(Saved entries)
▼▼▼

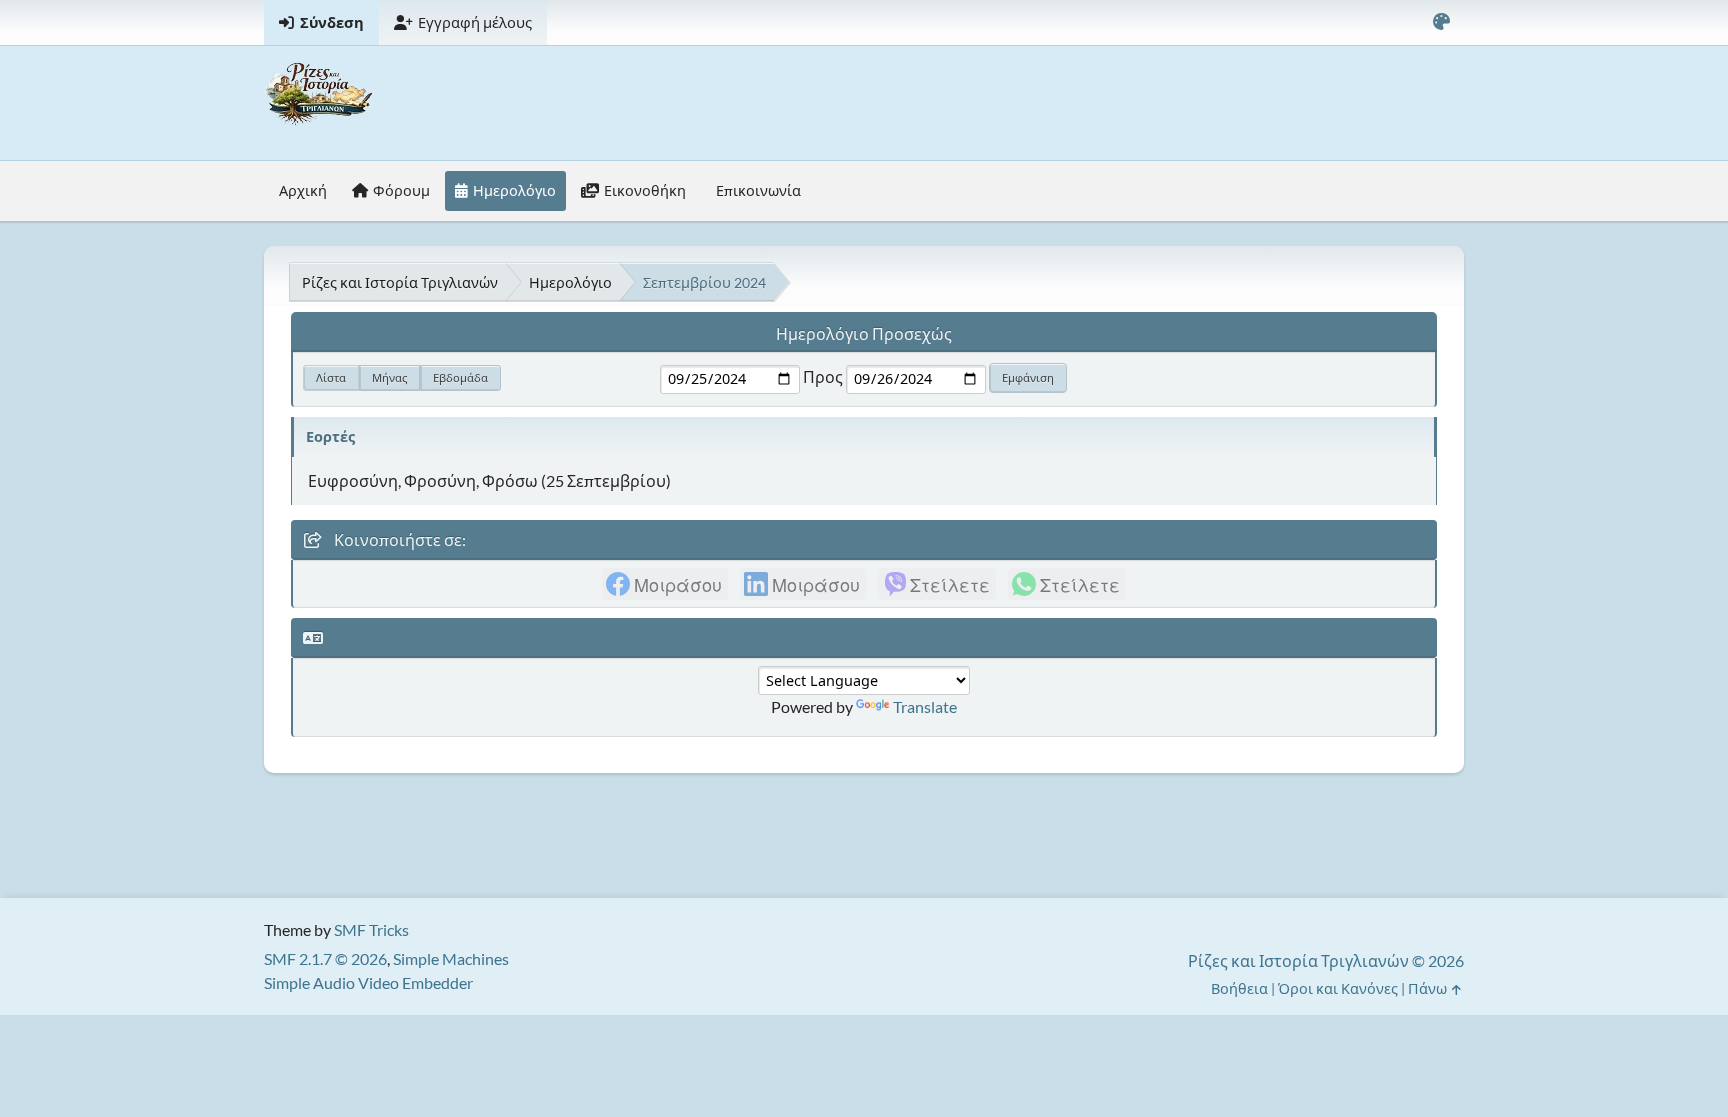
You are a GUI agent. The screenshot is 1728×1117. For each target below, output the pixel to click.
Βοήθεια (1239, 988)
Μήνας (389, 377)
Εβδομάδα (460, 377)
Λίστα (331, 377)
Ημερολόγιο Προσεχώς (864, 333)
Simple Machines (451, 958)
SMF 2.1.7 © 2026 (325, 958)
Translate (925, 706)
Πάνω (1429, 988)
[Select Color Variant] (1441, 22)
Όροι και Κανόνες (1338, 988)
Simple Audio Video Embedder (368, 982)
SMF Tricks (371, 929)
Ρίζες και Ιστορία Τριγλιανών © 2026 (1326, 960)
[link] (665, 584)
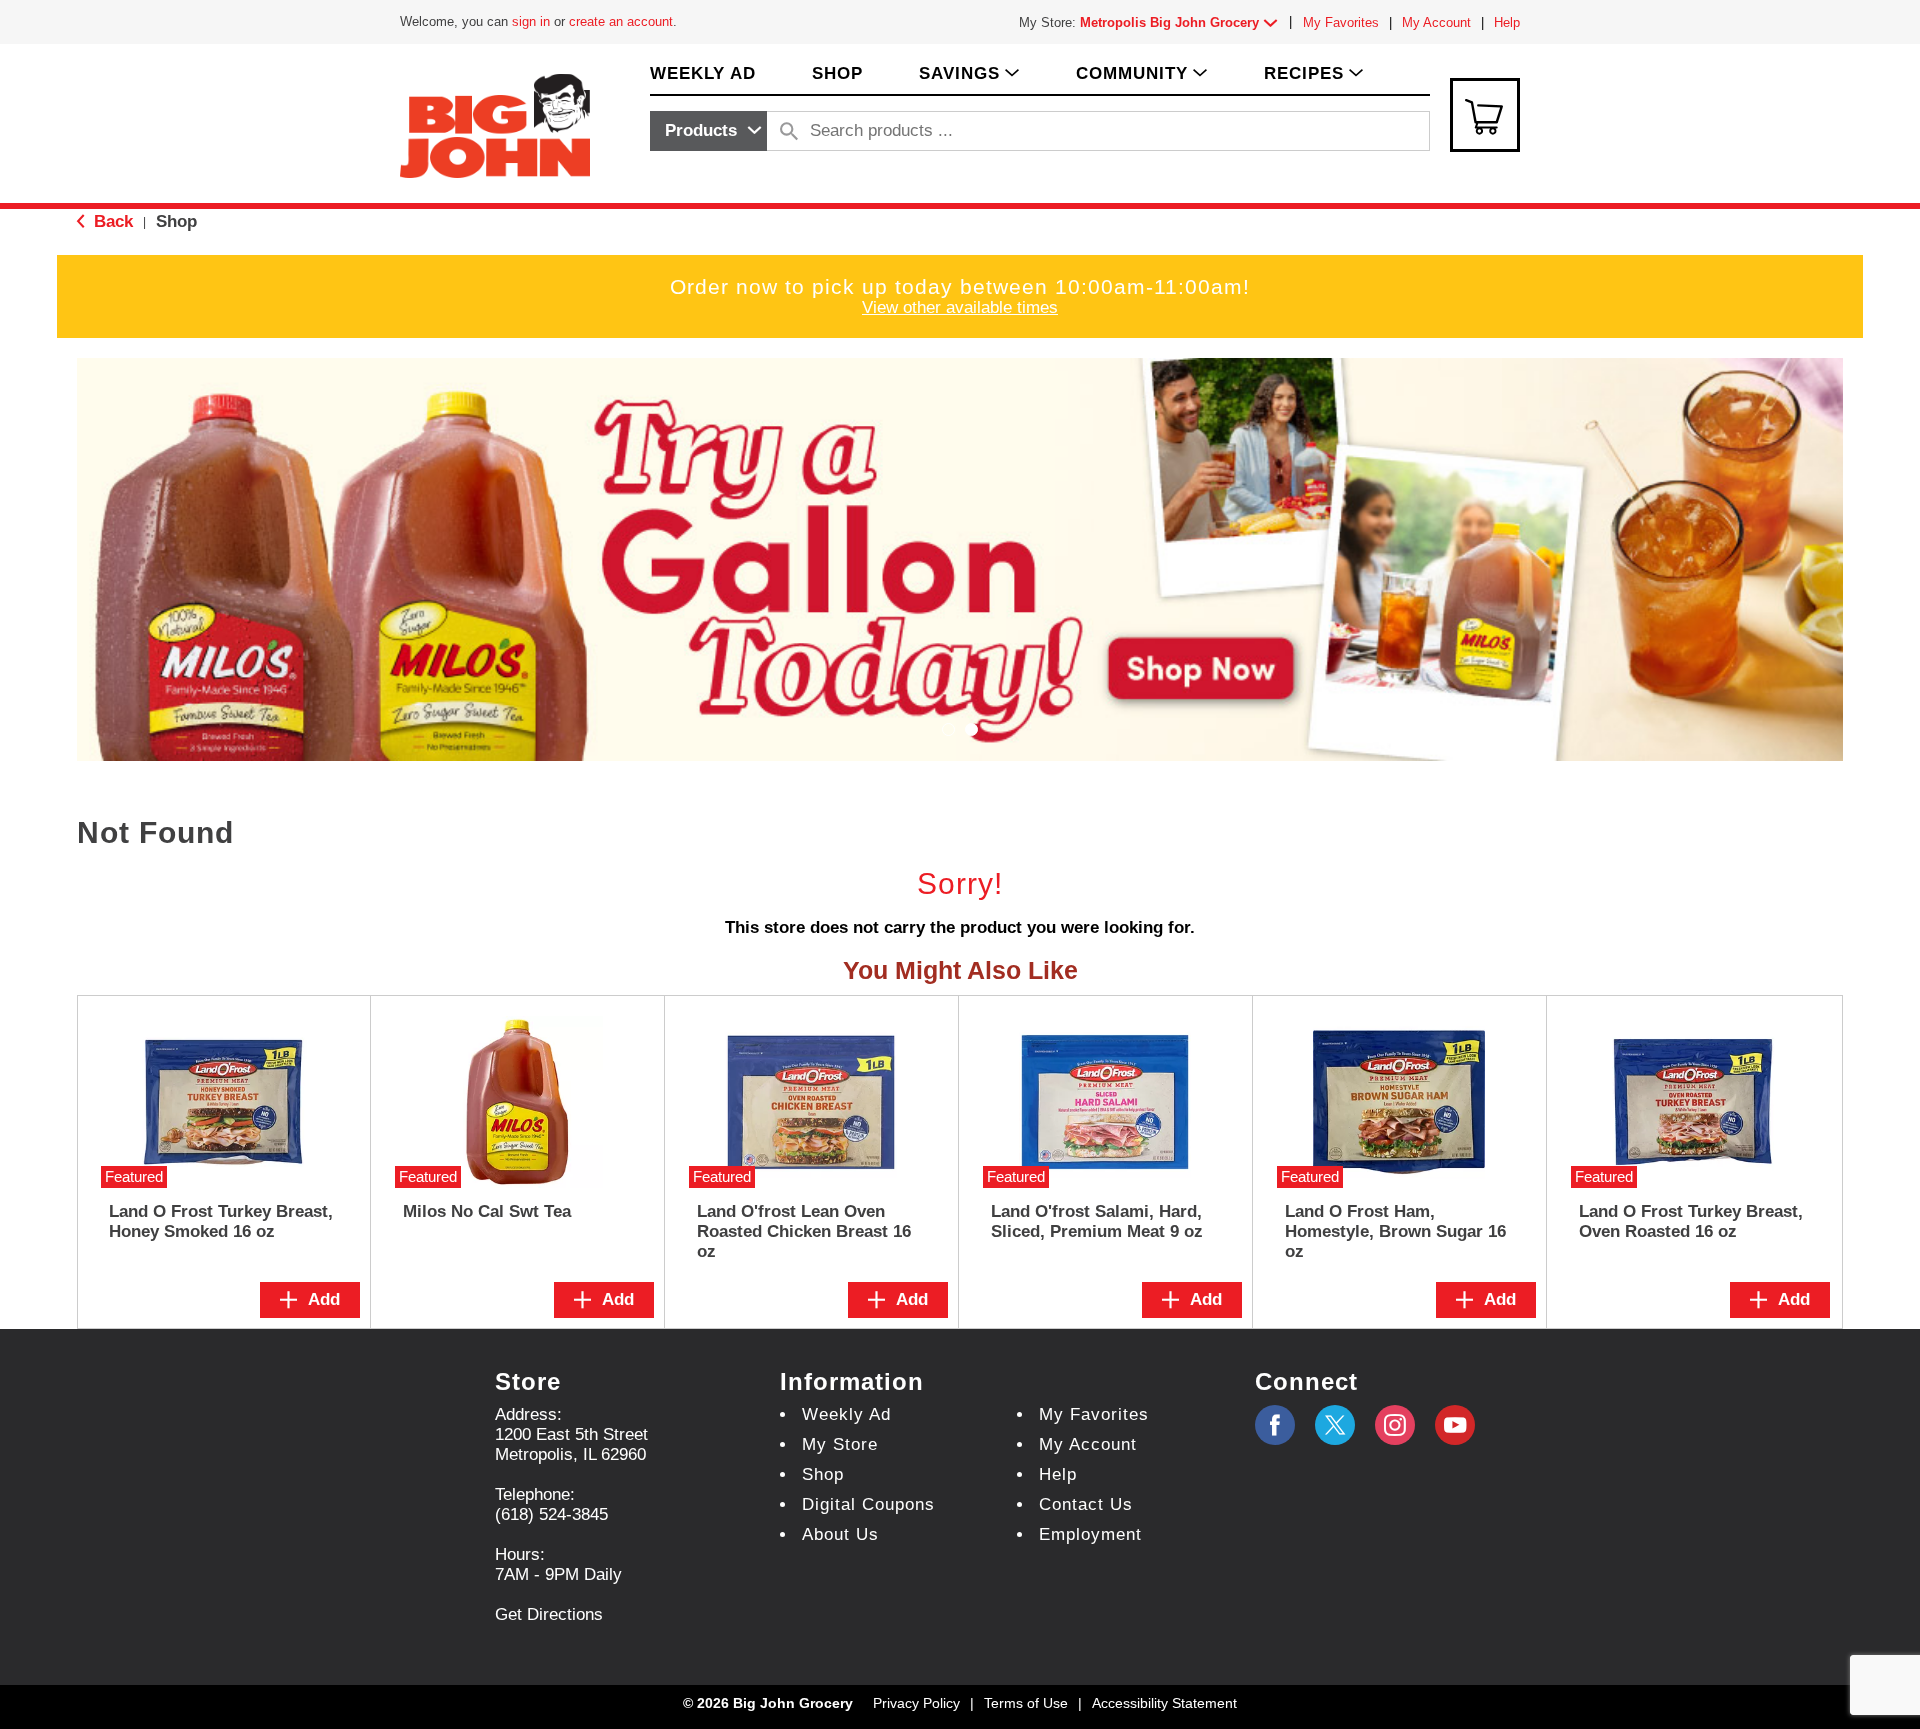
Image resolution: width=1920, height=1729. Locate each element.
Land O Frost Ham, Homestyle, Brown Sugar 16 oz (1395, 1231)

▲▲▲

Exercise instructions –
An exact copy of the records above is needed, free of pictures.

Response to the task –
You are a GUI agent. The screenshot is 1728×1117. For each target below, output the pixel to click.
Βοήθεια (1239, 988)
Μήνας (389, 377)
Εβδομάδα (460, 377)
Λίστα (331, 377)
Ημερολόγιο Προσεχώς (864, 333)
Simple Machines (451, 958)
SMF 2.1.7 © 2026 (325, 958)
Translate (925, 706)
Πάνω (1429, 988)
[Select Color Variant] (1441, 22)
Όροι και Κανόνες (1338, 988)
Simple Audio Video Embedder (368, 982)
SMF Tricks (371, 929)
Ρίζες και Ιστορία Τριγλιανών © 2026 (1326, 960)
[link] (665, 584)
Image resolution: width=1920, height=1729. Locate each element.
Land O Frost Ham, Homestyle, Brown Sugar 16 oz (1395, 1231)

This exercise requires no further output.